From 1895 till 1897 he attended classes a the Ecole des Arts Decoratifs. He exhibited for the first time at the Salon de la Societe des Artistes Francais in 1899. His early works were impressionistic in style and were favorably received by the art market. In 1905 and 1907 he held his first two solo exhibitions. In 1908 he met and married the musicologist Gabrielle Buffet who made a decisive contribution to his development. Their views concerning art were completely in tune with the most avant garde ideas of the era. As a natural consequence, Picabia abandoned his Pointillism and Impressionism and was then influenced by Fauvism and, later, Cubism. In 1911 he met Apollinaire and Marcel Duchamp. Orphism led to Cubist compositions and in 1912 he exhibited with the group Section d’ or.

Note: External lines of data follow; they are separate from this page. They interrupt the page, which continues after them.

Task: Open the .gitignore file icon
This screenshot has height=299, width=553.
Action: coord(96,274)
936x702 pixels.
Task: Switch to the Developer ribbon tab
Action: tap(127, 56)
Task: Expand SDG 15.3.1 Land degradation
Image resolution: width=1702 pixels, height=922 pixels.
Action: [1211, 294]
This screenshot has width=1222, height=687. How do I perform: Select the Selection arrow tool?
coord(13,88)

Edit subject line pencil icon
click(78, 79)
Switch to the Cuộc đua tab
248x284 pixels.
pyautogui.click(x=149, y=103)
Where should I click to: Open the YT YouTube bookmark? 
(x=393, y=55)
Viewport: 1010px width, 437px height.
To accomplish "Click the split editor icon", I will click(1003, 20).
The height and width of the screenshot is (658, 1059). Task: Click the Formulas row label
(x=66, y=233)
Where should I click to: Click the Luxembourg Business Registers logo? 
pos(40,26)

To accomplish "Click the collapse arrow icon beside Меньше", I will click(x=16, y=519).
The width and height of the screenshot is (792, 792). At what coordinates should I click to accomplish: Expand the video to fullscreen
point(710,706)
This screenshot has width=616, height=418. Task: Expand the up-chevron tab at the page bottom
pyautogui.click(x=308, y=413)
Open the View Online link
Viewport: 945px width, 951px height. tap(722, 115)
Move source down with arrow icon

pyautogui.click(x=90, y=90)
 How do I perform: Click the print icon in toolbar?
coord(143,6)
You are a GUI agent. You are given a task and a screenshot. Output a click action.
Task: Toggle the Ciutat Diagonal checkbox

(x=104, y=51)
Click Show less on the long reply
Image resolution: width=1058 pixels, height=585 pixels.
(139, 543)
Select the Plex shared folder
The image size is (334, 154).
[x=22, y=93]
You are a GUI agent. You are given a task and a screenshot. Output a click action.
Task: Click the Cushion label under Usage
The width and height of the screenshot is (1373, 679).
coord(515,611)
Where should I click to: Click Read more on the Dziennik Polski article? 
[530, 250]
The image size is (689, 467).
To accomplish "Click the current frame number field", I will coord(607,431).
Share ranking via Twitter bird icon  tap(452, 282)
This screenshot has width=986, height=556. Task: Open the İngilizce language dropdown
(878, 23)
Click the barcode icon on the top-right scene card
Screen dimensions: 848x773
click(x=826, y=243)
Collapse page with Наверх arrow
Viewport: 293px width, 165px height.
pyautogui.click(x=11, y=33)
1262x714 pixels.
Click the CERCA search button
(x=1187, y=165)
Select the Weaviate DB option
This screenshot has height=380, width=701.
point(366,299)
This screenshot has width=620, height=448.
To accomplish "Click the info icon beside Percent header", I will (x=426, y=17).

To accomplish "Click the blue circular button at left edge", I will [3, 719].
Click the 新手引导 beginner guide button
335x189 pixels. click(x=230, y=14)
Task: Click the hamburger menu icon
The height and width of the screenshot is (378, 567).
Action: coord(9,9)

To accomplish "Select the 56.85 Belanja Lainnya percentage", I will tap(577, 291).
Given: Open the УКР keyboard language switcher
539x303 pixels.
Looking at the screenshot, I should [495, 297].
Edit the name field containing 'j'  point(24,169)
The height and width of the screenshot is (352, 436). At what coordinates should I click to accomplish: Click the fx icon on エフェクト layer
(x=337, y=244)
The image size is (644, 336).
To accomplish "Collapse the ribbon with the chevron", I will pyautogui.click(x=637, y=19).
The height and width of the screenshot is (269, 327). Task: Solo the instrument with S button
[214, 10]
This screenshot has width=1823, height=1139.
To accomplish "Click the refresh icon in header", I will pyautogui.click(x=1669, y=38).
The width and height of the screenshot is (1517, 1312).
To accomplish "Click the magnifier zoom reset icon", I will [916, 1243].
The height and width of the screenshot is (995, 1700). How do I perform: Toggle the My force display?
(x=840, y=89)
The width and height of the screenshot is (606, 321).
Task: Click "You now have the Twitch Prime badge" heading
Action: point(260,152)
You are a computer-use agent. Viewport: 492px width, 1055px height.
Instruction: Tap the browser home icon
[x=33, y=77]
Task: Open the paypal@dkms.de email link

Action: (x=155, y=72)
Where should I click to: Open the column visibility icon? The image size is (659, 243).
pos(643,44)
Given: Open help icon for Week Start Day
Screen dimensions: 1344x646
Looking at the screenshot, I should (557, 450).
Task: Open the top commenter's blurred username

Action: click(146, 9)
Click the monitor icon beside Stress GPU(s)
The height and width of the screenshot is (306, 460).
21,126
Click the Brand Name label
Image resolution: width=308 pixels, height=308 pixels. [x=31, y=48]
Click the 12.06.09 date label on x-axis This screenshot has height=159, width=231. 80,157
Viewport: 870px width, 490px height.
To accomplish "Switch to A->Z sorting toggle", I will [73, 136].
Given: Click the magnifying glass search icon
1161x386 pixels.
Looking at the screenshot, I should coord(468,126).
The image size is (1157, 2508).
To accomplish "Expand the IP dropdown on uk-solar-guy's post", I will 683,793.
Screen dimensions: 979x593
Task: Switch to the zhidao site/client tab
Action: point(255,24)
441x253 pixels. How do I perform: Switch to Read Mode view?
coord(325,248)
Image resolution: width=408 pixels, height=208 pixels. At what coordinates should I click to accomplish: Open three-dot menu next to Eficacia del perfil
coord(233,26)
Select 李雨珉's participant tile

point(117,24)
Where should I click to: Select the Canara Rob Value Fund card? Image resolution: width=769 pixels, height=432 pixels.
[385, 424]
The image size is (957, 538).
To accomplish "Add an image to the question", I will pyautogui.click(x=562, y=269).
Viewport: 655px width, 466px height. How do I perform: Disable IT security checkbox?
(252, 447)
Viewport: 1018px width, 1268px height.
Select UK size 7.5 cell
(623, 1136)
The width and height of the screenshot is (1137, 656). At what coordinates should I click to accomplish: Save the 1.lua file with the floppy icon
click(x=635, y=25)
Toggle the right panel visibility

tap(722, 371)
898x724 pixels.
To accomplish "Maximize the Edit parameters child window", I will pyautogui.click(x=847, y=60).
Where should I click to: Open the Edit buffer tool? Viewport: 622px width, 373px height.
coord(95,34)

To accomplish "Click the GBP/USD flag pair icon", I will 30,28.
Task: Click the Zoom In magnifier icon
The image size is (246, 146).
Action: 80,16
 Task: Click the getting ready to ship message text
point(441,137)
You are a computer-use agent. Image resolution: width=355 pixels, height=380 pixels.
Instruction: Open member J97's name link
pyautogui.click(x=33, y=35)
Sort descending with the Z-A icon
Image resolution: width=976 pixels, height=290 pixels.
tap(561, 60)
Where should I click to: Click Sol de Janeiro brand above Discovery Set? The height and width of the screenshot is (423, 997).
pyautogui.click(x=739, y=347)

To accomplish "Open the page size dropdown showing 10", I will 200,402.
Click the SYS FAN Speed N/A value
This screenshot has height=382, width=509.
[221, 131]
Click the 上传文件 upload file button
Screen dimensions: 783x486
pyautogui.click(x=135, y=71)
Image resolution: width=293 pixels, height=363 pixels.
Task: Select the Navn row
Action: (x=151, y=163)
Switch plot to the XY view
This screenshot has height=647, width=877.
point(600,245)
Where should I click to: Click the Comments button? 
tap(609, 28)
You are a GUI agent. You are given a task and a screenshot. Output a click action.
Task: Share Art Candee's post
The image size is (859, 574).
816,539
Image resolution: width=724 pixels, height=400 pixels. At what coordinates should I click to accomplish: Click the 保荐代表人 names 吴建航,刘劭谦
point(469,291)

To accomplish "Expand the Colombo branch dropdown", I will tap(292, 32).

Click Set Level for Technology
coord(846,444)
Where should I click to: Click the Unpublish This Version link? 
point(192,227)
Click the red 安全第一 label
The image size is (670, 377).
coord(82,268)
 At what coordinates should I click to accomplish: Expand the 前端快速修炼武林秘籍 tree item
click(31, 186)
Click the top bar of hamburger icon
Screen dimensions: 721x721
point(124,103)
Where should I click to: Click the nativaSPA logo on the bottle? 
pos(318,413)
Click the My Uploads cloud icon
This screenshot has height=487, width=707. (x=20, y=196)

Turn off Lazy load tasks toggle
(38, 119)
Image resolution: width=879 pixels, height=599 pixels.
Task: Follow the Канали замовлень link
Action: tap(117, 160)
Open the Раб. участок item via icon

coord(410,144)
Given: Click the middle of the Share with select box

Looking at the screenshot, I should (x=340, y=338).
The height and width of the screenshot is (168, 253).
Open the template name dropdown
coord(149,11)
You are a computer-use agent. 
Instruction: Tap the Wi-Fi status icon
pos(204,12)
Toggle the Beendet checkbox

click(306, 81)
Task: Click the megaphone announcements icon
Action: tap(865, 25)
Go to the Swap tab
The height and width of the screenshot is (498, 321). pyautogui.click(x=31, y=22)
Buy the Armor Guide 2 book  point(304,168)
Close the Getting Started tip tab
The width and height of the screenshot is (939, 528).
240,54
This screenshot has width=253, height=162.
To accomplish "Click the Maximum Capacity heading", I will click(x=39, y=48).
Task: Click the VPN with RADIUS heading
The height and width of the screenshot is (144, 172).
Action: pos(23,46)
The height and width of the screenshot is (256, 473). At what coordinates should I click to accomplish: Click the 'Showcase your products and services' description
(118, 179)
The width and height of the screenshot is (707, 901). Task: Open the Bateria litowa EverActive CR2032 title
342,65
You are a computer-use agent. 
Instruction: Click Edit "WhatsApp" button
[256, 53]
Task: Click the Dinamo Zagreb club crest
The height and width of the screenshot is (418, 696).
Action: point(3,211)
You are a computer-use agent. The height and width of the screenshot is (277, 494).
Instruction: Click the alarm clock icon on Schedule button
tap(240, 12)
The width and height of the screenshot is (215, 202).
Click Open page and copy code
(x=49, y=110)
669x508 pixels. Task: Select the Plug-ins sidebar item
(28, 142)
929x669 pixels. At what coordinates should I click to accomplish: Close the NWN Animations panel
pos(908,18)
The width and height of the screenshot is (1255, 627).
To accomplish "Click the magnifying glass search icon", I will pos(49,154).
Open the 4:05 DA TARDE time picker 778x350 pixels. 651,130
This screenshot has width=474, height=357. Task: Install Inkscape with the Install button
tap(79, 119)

His financial security permitted him to travel to New York to see the important exhibition The Armony Show, where the Cubist work Danses a la source I was exhibited. He was the only European artist who made the trip and for that reason the press besieged him. The painter declared: “I don’ t paint what my eyes see. I paint what my spirit sees, what my soul sees.” His most characteristic Orphic works Udnie and Je revois en souvenir ma chere Udnie were done in 1913 and they already displayed a primitive dynamism clearly influenced by the dynamic geometric shapes of the buildings of New York City, but iconographically the painter’ s experiences were based on the theories of consciousness, theories related to the way a musical work is engaged with, which had been worked out together with Gabrielle Buffet. In New York Picabia had and exhibition of watercolors at the gallery run by the photographer Alfred Stieglitz. The coexistence of organic and mechanical systems intimated the next stage of his work, the mechanical one, as it were. His close friendship with Marcel Duchamp led him into his Dada period.